At this point, there are a few things that need domain depending on how your network is setup. We need to update the group policy to reflect the new domain name. Run the following command from a command prompt
gpfixup /olddns:OldDomainDnsName /newdns:NewDomainDNSName /oldnb:OldDomainNetBIOSName /newnb:NewDomainNetBIOSName /dc:DcDnsName
Note: This command must be typed on 1 line.
Force replication once this is done. Also, you need to update your domain controller certificate. The domain controller certificates have to be updated so that any authentication mechanism based on certificates (for example, replication and SmartCard via Kerberos) continues to work. To update these certificates, if template-based autoenrollment is set previous to domain rename, increment the version number for Domain Controller Authentication and Directory Email Replication Certificate templates to force re-enrollment. Otherwise, use the Group Policy to set Machine Based Autoenrollment. The domain controller machines will re-enroll and supercede the existing V1 Domain Controller Certificate.

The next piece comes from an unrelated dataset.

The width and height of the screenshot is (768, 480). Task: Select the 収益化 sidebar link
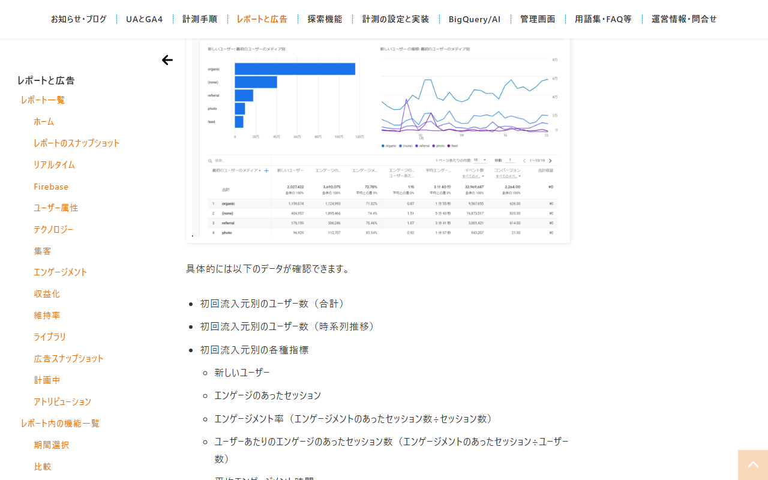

To enable certificate enrollment using either autoenrollment or the Certificates MMC snap-in in the new domain, a small change has to be made in Active Directory to the Enrollment Services Container in the configuration directory partition (cn=Enrollment Services,cn=Public Key Services, cn=Services,cn=Configuration,dc=ForestRootDomain). The CA object in this container has a dNSHostName attribute that still contains the old DNS name of the CA machine. You can use ADSIEdit to change the value of this attribute Container = LDAP://CN=YOURCA,CN=Enrollment Services,CN=Public Key Services, CN=Services,CN=Configuration,DC=YoursubDomain,DC=YourDomain,DC=com". Next, don't forget to update the DNS name of the CA machine
- On the CA machine, open registry editor and locate the entry CAServerName under HKLM\System\CurrentControlSet\CertSvc\Configuration\YourCAName.

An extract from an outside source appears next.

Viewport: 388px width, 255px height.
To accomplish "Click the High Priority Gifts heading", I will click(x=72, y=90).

- Change the value in CAServerName to correspond to the new DNS host name.
Please do all of these steps on all CA's in your domain. You might also want to increase the version number on other templates (particularly those related with authentication) to pulse autoenrollment for the users and their machine.

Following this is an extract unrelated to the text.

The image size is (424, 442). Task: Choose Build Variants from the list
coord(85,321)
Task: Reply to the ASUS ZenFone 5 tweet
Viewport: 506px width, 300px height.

At this point, restart all your member clients twice be logging in and going to restart. They will automatically look at the new domain. Once you have done this and completed any other steps that need to be done depending on your certificate infrastructure, type Rendom /clean The rendom /clean command removes the values for msDS DnsRootAlias and msDS UpdateScript attributes from Active Directory by connecting to the domain naming master domain controller. That should do it! I just BARELY touched the surface of a domain rename. This is not a walk in the park process as there are many things to consider in a domain rename.